Thursday, August 14, 2014

The foolish tenacity of sin

In the midst of a long discussion of the idolatry and wickedness of an Israel in exile, the Isaian prophet utters one line which is particularly impressive and inspired:

You grew weary from your many wanderings,
but you did not say, "It is useless."
You found your desire rekindled, 
and so you did not weaken (Isa 57.10).

This text contains some very profound truths which are worth considering.

In the first place, the prophet affirms that a life led in sin is unsatisfying. He tells the Israelites that they grew weary from their wanderings. They went back and forth, here and there, into the woods, into the cities, into back alleys, but all this accomplished was to tire them. They engaged in orgies in the woods and in child sacrifice (57.5) and worship of false gods (v. 6). All this merely wore them out.
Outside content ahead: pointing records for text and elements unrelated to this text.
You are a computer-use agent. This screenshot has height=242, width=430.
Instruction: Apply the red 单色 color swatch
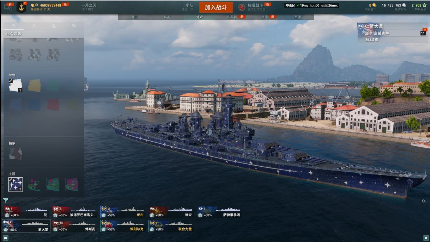tap(53, 104)
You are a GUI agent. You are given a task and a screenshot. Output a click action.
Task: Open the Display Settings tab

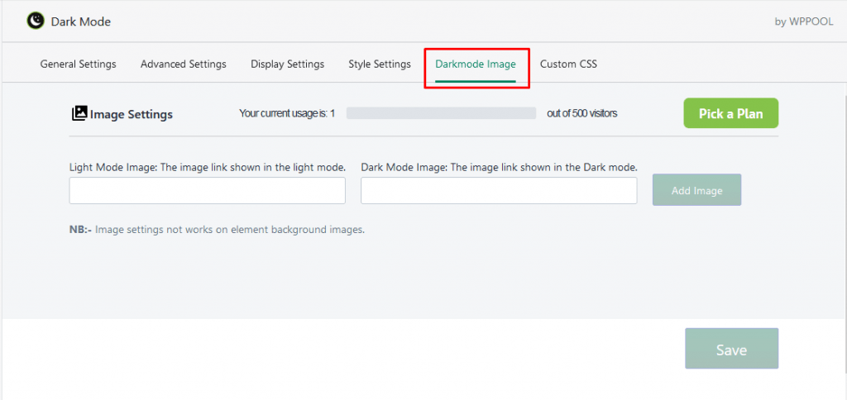[x=287, y=64]

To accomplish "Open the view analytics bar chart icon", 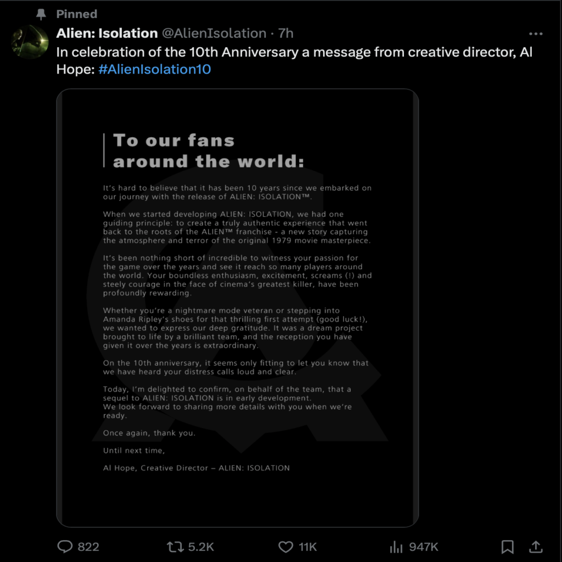I will pyautogui.click(x=396, y=547).
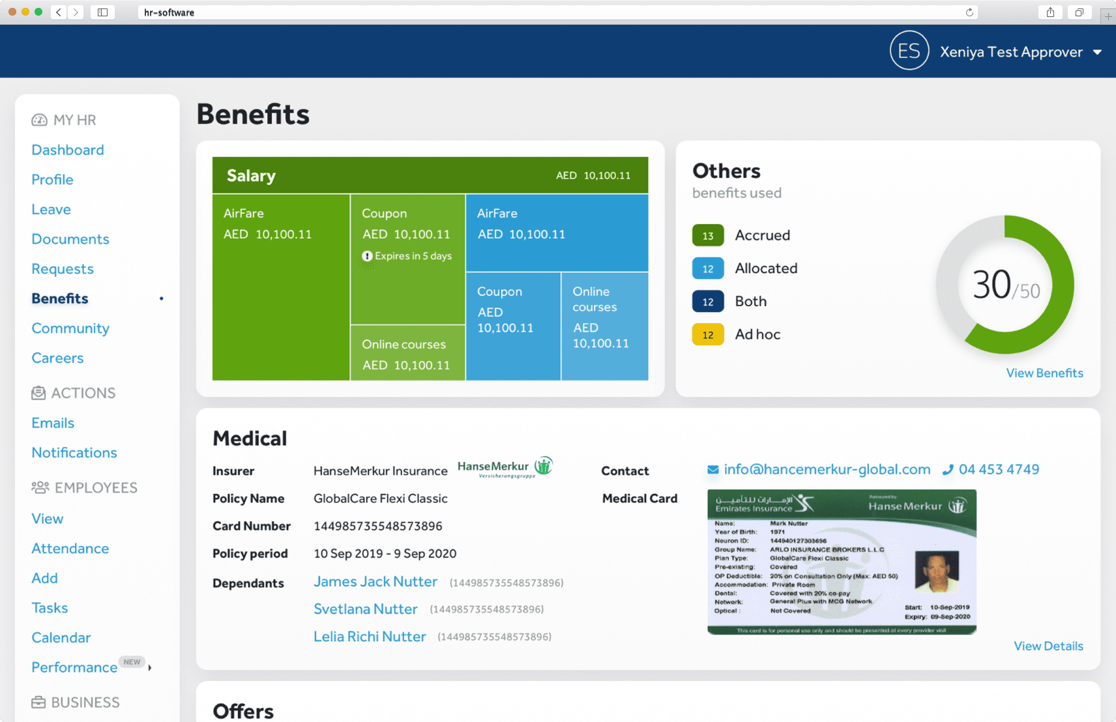Click the medical card image
The image size is (1116, 722).
tap(842, 562)
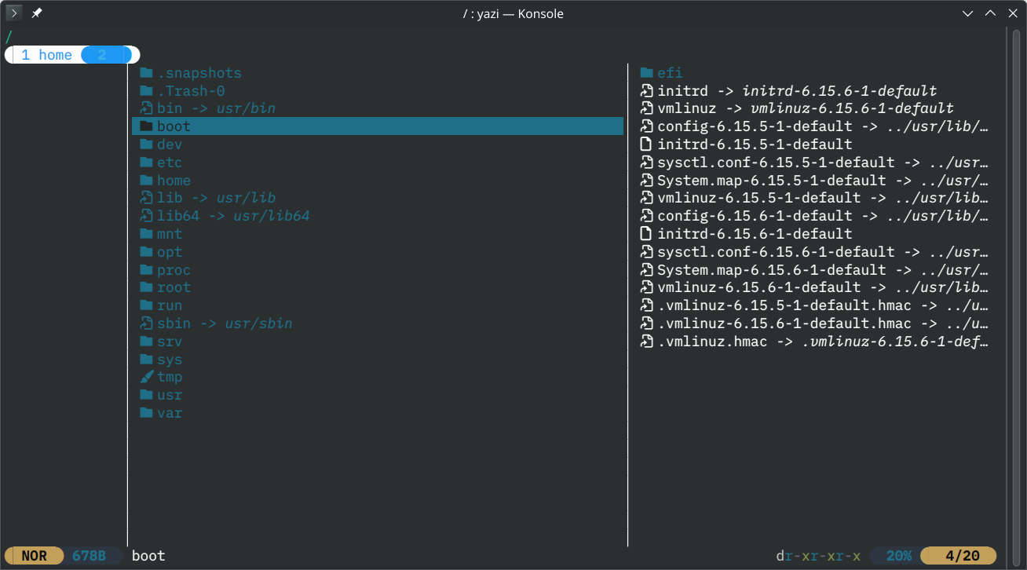
Task: Click the folder icon beside var
Action: click(145, 413)
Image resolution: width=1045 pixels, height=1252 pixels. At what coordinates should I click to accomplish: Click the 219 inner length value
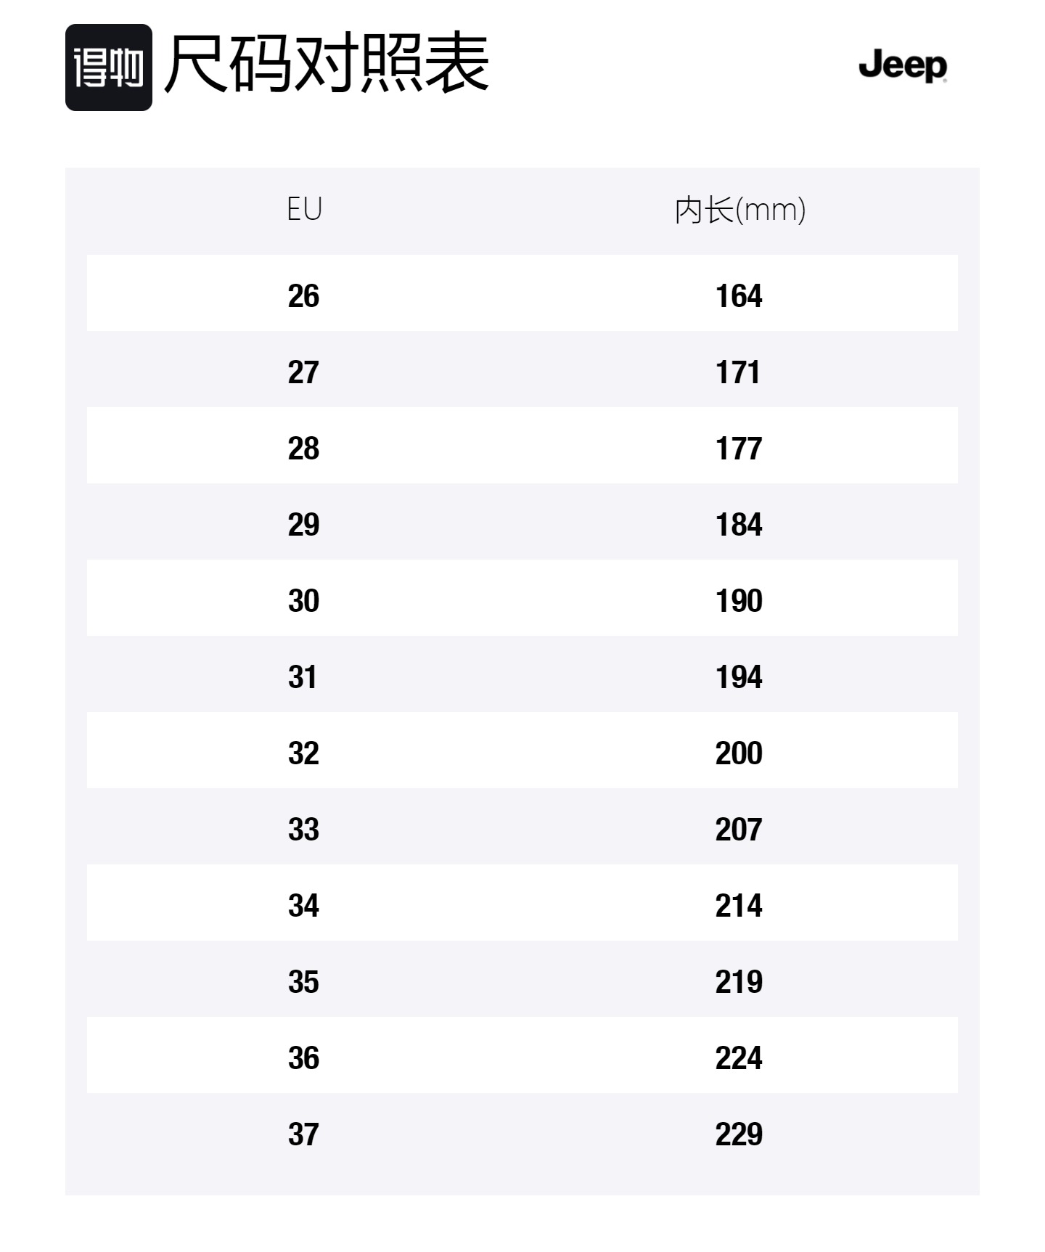coord(739,982)
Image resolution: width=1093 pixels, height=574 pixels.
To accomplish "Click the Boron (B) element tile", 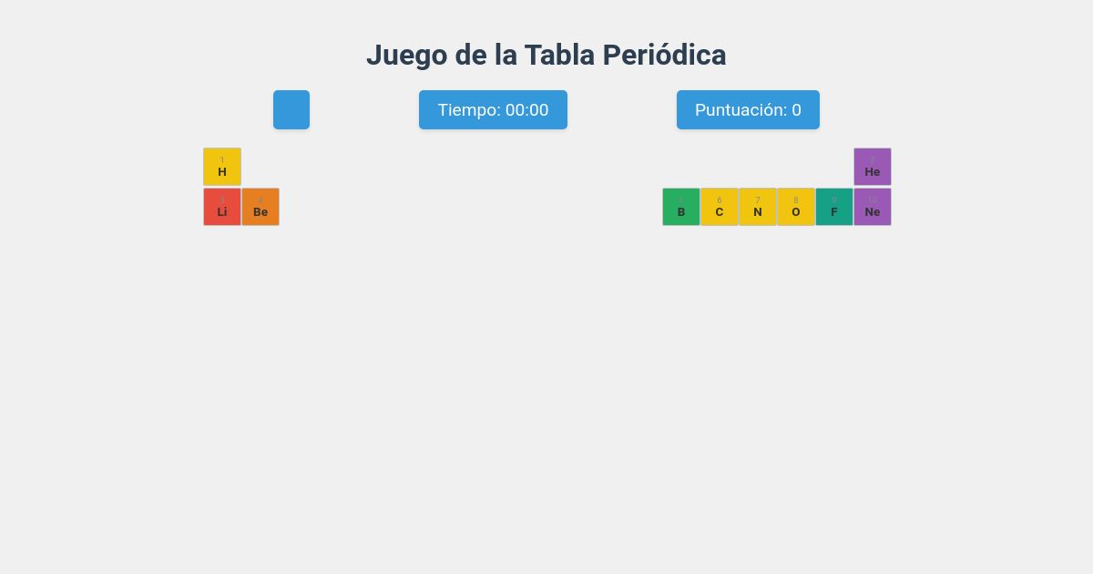I will [681, 207].
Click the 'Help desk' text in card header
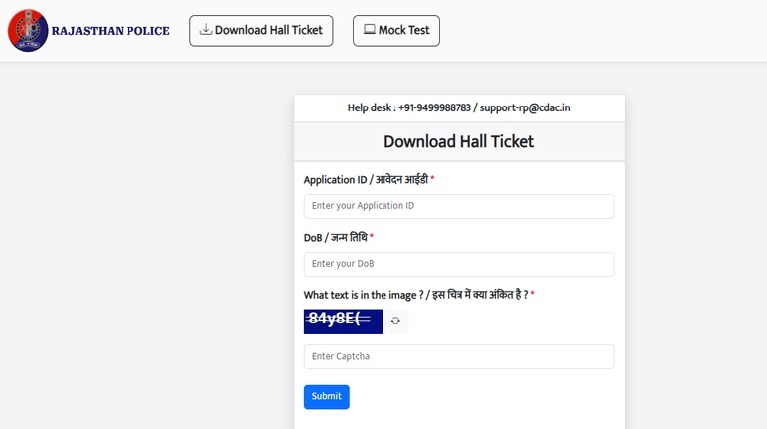Viewport: 767px width, 429px height. coord(370,107)
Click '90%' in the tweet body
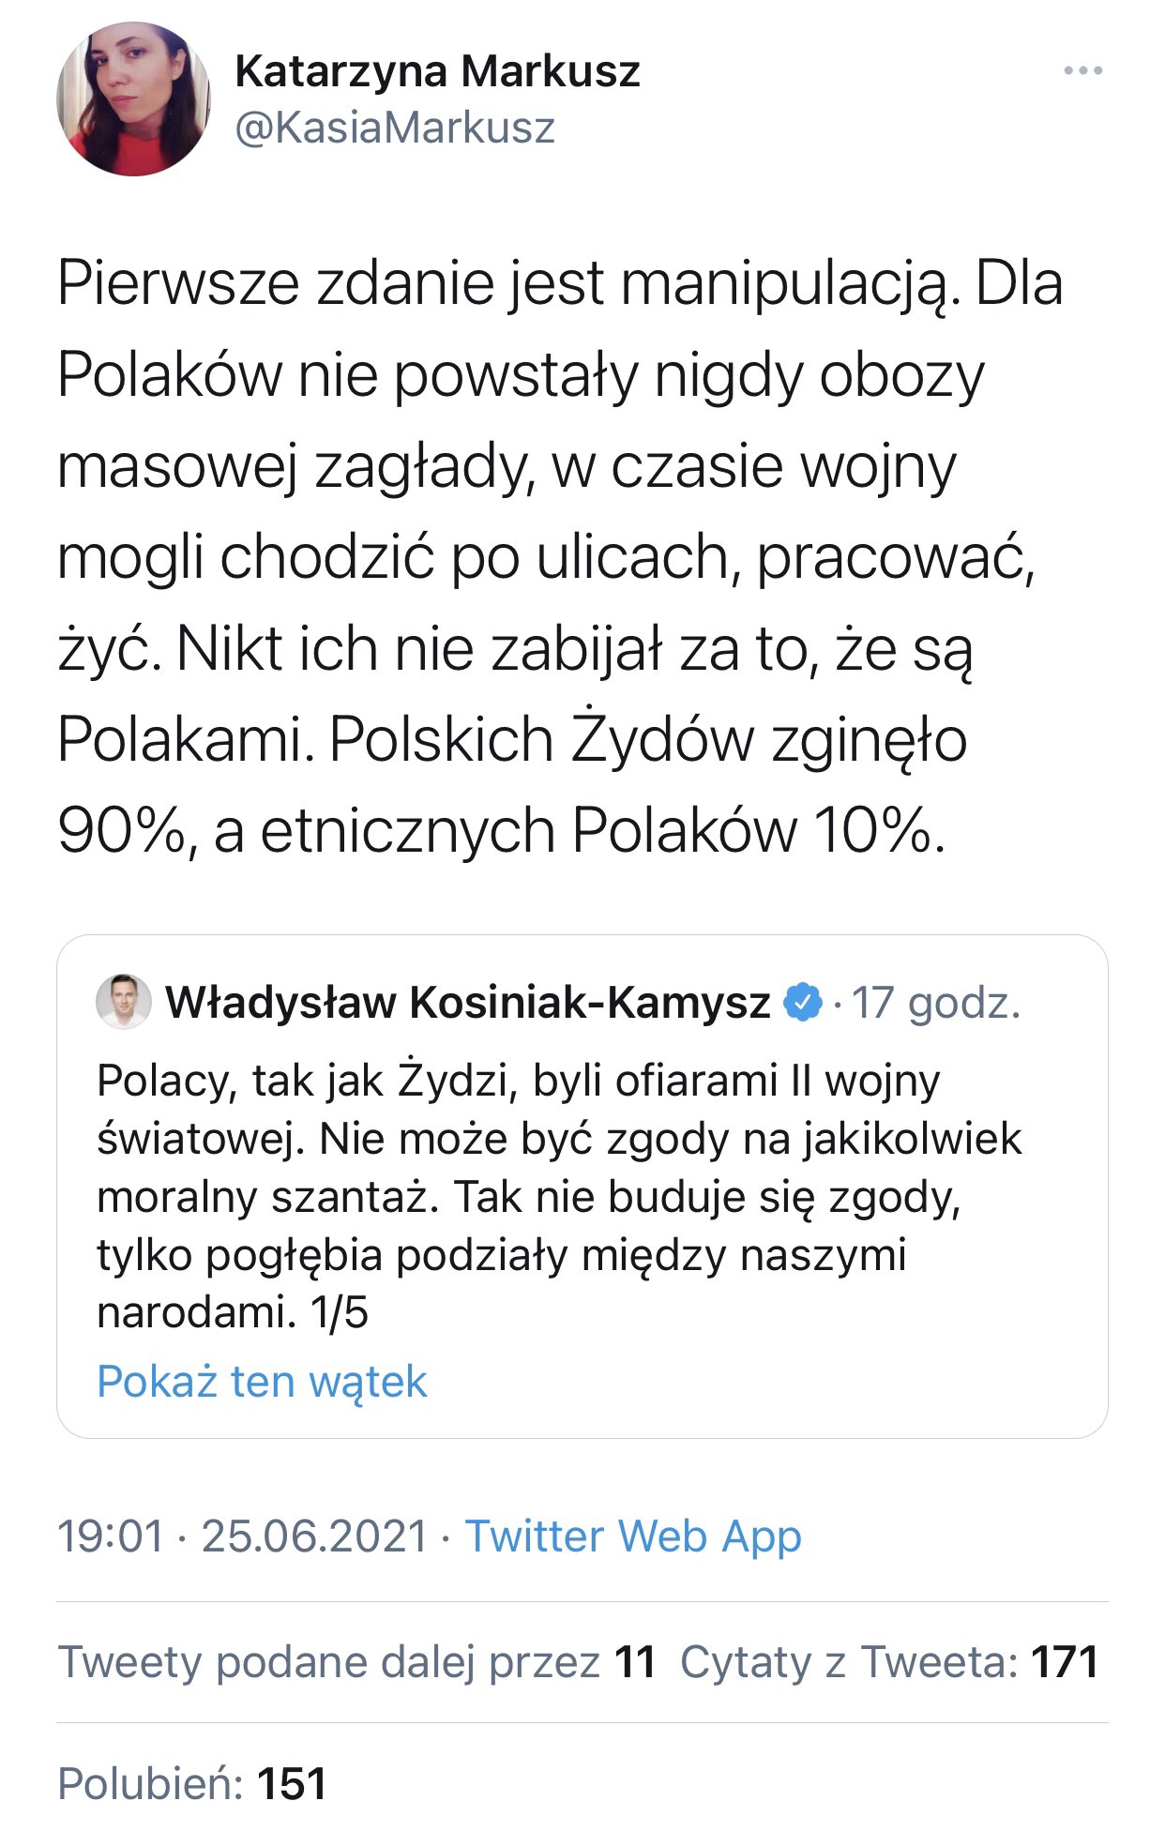Image resolution: width=1165 pixels, height=1831 pixels. (x=120, y=831)
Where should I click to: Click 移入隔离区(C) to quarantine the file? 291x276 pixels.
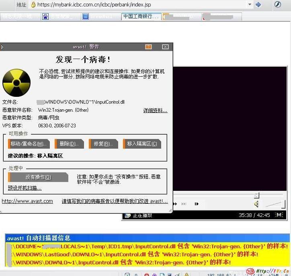click(142, 144)
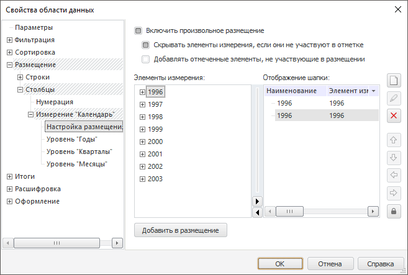Toggle 'Включить произвольное размещение' checkbox
The width and height of the screenshot is (408, 275).
click(138, 30)
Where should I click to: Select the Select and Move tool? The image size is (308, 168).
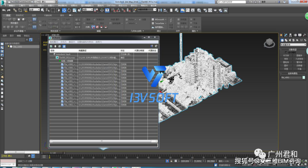click(64, 11)
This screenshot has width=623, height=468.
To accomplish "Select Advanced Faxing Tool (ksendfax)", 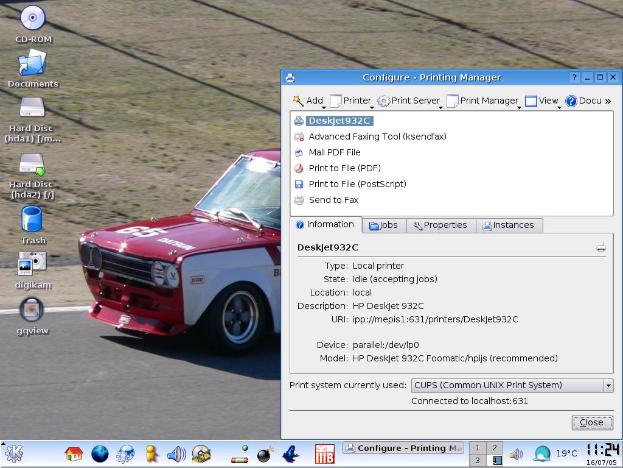I will pos(377,137).
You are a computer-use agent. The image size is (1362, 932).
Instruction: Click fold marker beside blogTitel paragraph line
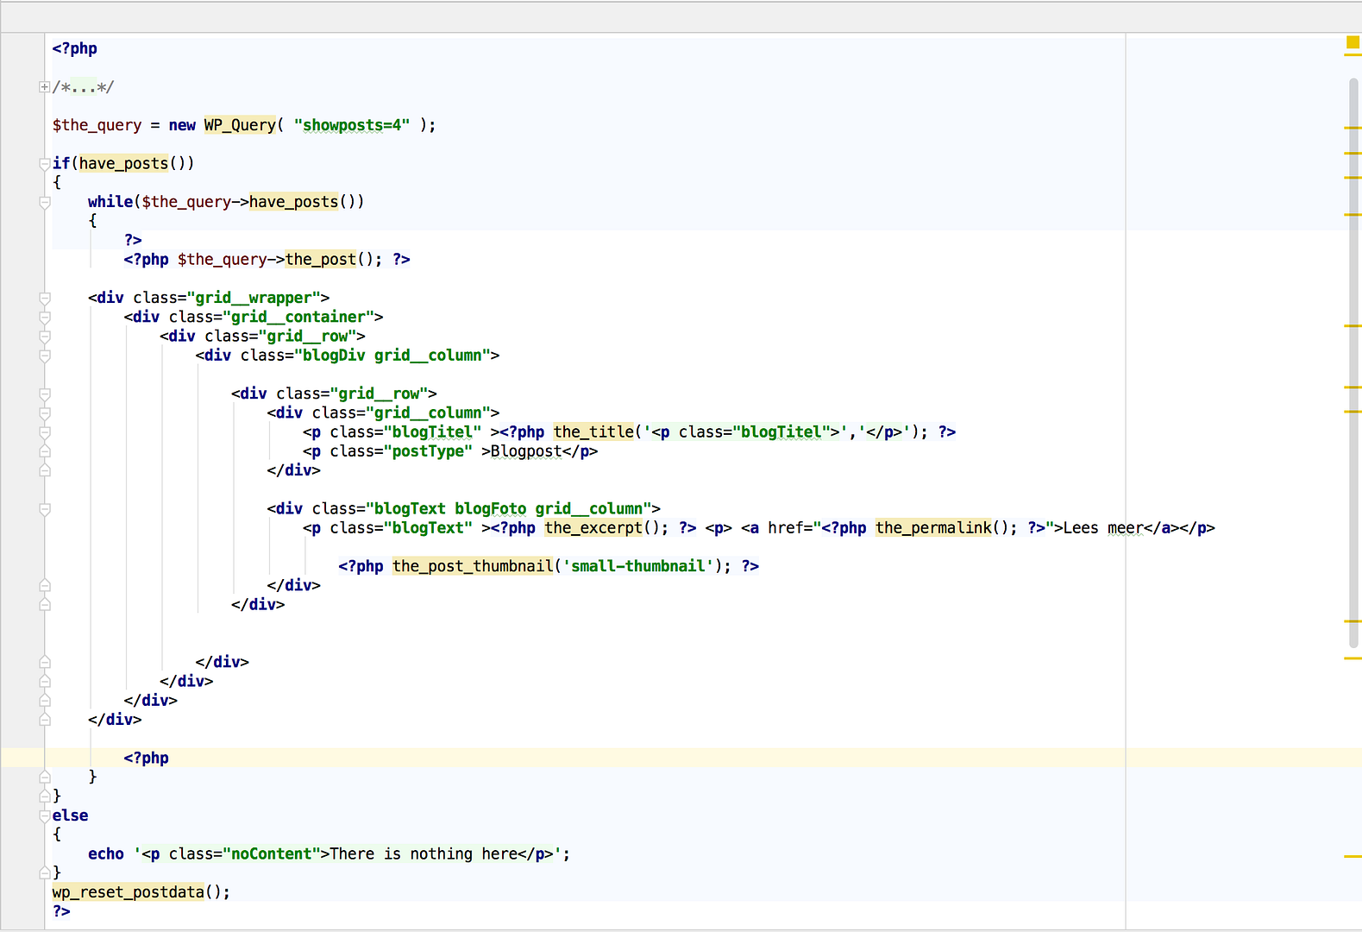click(44, 432)
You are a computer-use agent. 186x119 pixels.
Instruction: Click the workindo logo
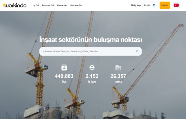(15, 5)
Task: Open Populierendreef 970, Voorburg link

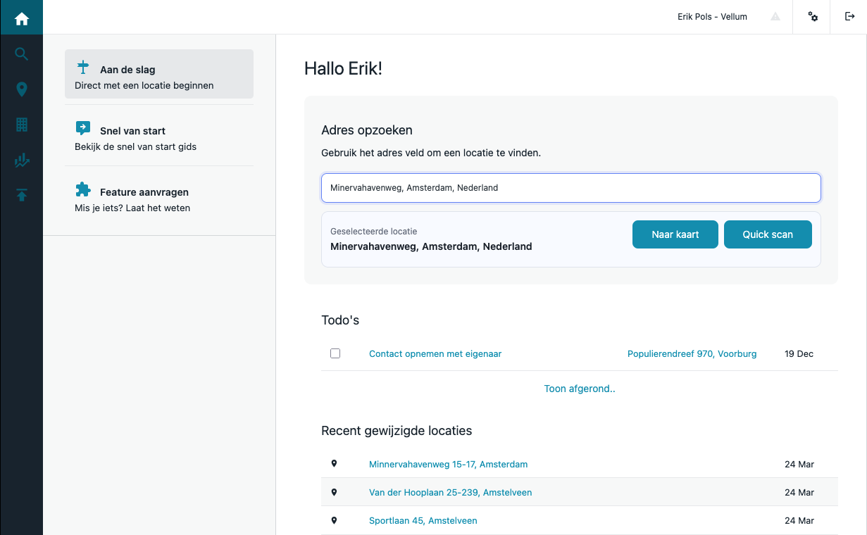Action: (x=692, y=353)
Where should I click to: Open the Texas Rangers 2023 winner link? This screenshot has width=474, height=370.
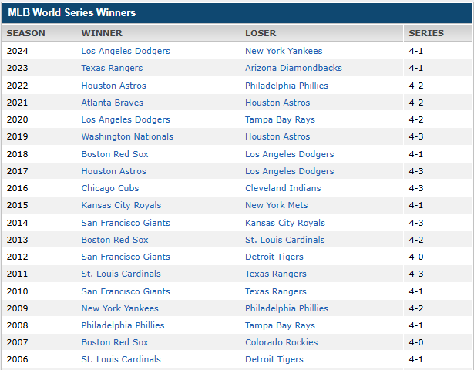click(112, 68)
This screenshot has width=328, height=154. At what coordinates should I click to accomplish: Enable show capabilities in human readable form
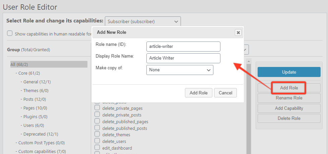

In spite of the fact that the pleasures they pursued did not satisfy them, however, they did not change their thinking or adjust their priorities. They did not say, "It is useless to pursue pleasure. It doesn't satisfy me, anyway, since one the pleasure is gone I need it again, and I find myself enslaved to its pursuit. All this does is tire me; I'd better find something else." Why don't they say this? Because they find the desire awakens again, and again, and again. They've accustomed themselves to obeying the desire for pleasure; they've trained themselves to live in the pursuit of every object they desire. At this point they can't say No any longer to the desire they feel. When the desire is rekindled, they go back at it.

When we find that the pursuit of the satisfaction of sinful desires does not have a lasting effect, when we observe that persisting in sin leaves us unsatisfied and empty, we should learn the lesson that we are meant for something else. We're not made to live in sin; the evidence of this is that our lives are empty and miserable when we do. But the trap of sin is that our foolish persistence, our dogged tenacity, our conviction that "next time around it will be better" hardens within us vices of which we cannot easily rid ourselves. We become trained to pursue desire, even though every time we'd done so until now had left us unhappy.

What do we do? What can we do? The LORD says: I have seen their ways, but I will heal them (v. 18). We must go to God and learn from him what will satisfy us, how to live our lives, what things to pursue and what to flee. We have to retrain ourselves in the pursuit of God's plan for humanity and no longer blindly to chase after every fleeting desire and every pleasure.